On Thu, May 15, 2008 at 12:29 PM, Chris Farley <[EMAIL PROTECTED]> wrote:
> My Django app needs to read a cookie that is written by a JavaScript
> script in another part of my website. The JavaScript code that
> generates the cookie is something like this:
>
> document.cookie='ShoppingCart=[7008|2][7120|3]; path=/;
> domain=mydomain.com';
>
> I can see the cookie and its content from Firefox and Safari when I
> "view cookies". Django's request.COOKIES dictionary contains a key for
> the 'ShoppingCart' cookie, but the content is always an empty string.
>
> Is this a feature or a bug?

I'm not sure if it's a feature or a bug, but it's certainly not
Django's doing. If you try the following in a Python shell, you'll see
that this behavior is part of Python's own cookie handling.

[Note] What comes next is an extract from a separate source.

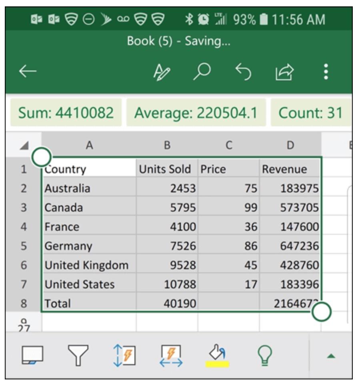Tap the auto-fit column width icon
This screenshot has width=360, height=385.
pyautogui.click(x=171, y=355)
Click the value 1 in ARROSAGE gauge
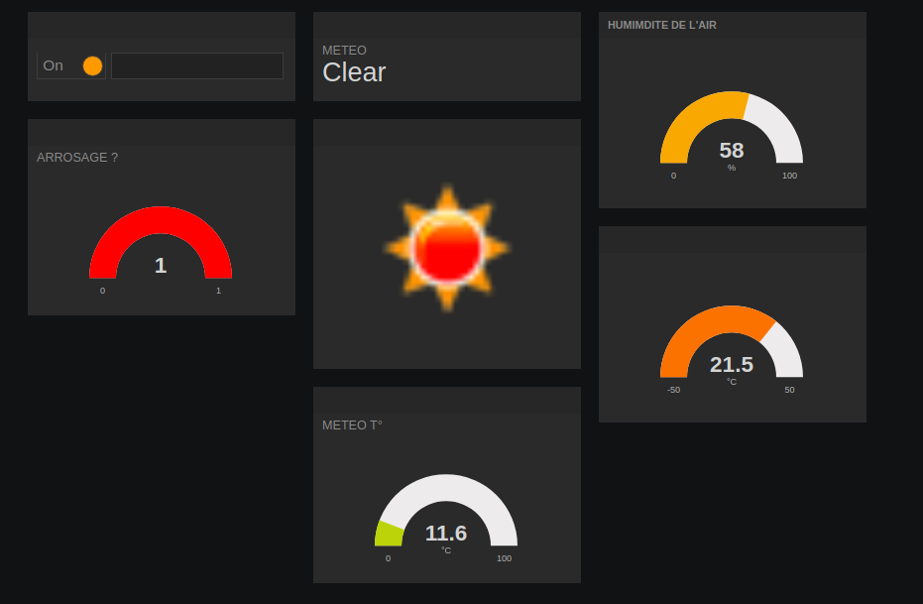 pyautogui.click(x=161, y=265)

>>> from Cookie import SimpleCookie
>>> SimpleCookie('ShoppingCart=[7008|2][7120|3]; path=/; domain=mydomain.com')
<SimpleCookie: ShoppingCart=''>

But, if you quote the cookie's value ...

>>> SimpleCookie('ShoppingCart="[7008|2][7120|3]"; path=/; domain=mydomain.com')
<SimpleCookie: ShoppingCart='[7008|2][7120|3]'>

I don't know if it'd be easier for you to quote the value or just
avoid square brackets (since that's where SimpleCookie seems to
choke), but it looks like it should be easy enough to work around.